Research Article
An Effective Hybrid Scheduling for Checkpoint Based Grid Environment
Department of Computer Applications, SSN College of Engineering, Kalavakkam, Chennai, Tamil Nadu, India
Grid computing effectively uses the heterogeneous resources to get rid of computational problems. It has the utmost concern in handling the enormous data produced by parallel applications. Feasibility of multi-node failures gets increased as the number of computer nodes increases. In order to reduce the multi-node failures, a checkpoint is needed that ends up in performance degradation. In case of any failure, the job will be passed on to some other computational node and begin the execution from previously stored checkpoint. One of the main issues in distributed environment is to provide fault tolerance, while optimizing execution time. Research efforts in design and implementation of fault detection services (Hwang and Kesselman, 2003; Subbiah and Blough, 2004) have been dedicated to fault tolerance. Failure prediction (Derbal, 2006) and recovery schemes (Dogan and Ozguner, 2002; Da Silva et al., 2003) were analyzed. In the failure situation, job checkpointing in combination with migration, improve system performance. Their effectiveness mostly depends on optimizing runtime parameters such as the checkpointing interval and the number of replicas (Oliner et al., 2005; Bossie and Fiorini, 2006). Determining optimal values for these parameters, requires good knowledge of the distributed system. Most of these papers address the issues of reliability. The effectiveness in combining with scheduling was not well addressed in those studies. As workflow job scheduling is a known problem, many methods have been proposed for homogeneous (Kwok and Ahmad, 1999) and heterogeneous distributed grid systems (Topcuoglu et al., 2002; Bajaj and Agrawal, 2004; Daoud and Kharma, 2008). In this study, an effective hybrid scheduling for checkpoint based grid environment is presented that provide suitable scheduler selection to reduce the runtime without compromising reliability.

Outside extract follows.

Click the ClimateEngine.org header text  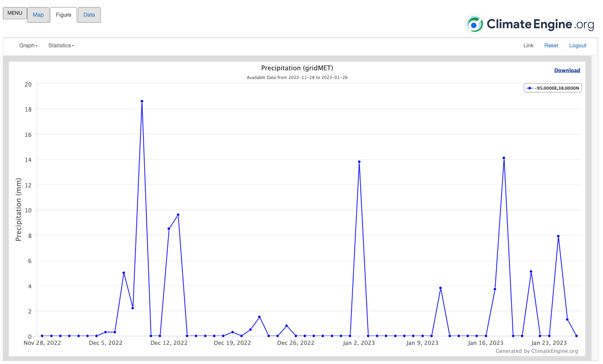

The proposed hybrid scheduling algorithm for checkpoint based grid system reduces the makespan and turnaround time as compared to the performance of checkpoint based grid system technique without scheduling algorithms. This algorithm works under two phases. They are training phase and deployment phase. In training phase, EHS runs various scheduling algorithms with job retry and checkpoint mechanism. It bulid a model based on their performance. In deployment phase, it suitably allocates proper resources according to model developed in training phase. The hybrid scheduler combines the advantages of New Threshold Based Scheduling (NTBS), Easy backfilling and Fast Processor to Largest Task First (FPLTF).
SYSTEM MODEL
As shown in the Fig. 1, the grid model consists of 4 components. They are grid information system, grid resources, grid user and grid job-scheduler. For resource allocation, the user sends request to the scheduler. The GIS registers the availability of all grid resources. Depending on the proposed algorithm, the job-scheduler chooses the most perfect resources to execute the job. The user receives the processed results at the end. The resources differ from each other in system processing speed, processing element ids, scheduling policy etc. The user jobs also differs in arrival time, execution time, deadline, etc. The job failure model follows exponential distribution. In this model, the risks between grid jobs and resources are considered. Job failure is generated randomly. Job checkpointing is an intellectual scheme adopted for inserting fault tolerance in computational grids. In case of any failure, the job will migrate to another computational node and starts the execution from the previously stored checkpoint. For reliable computation, any computational node can utilize one or more multiple fault-tolerance mechanisms.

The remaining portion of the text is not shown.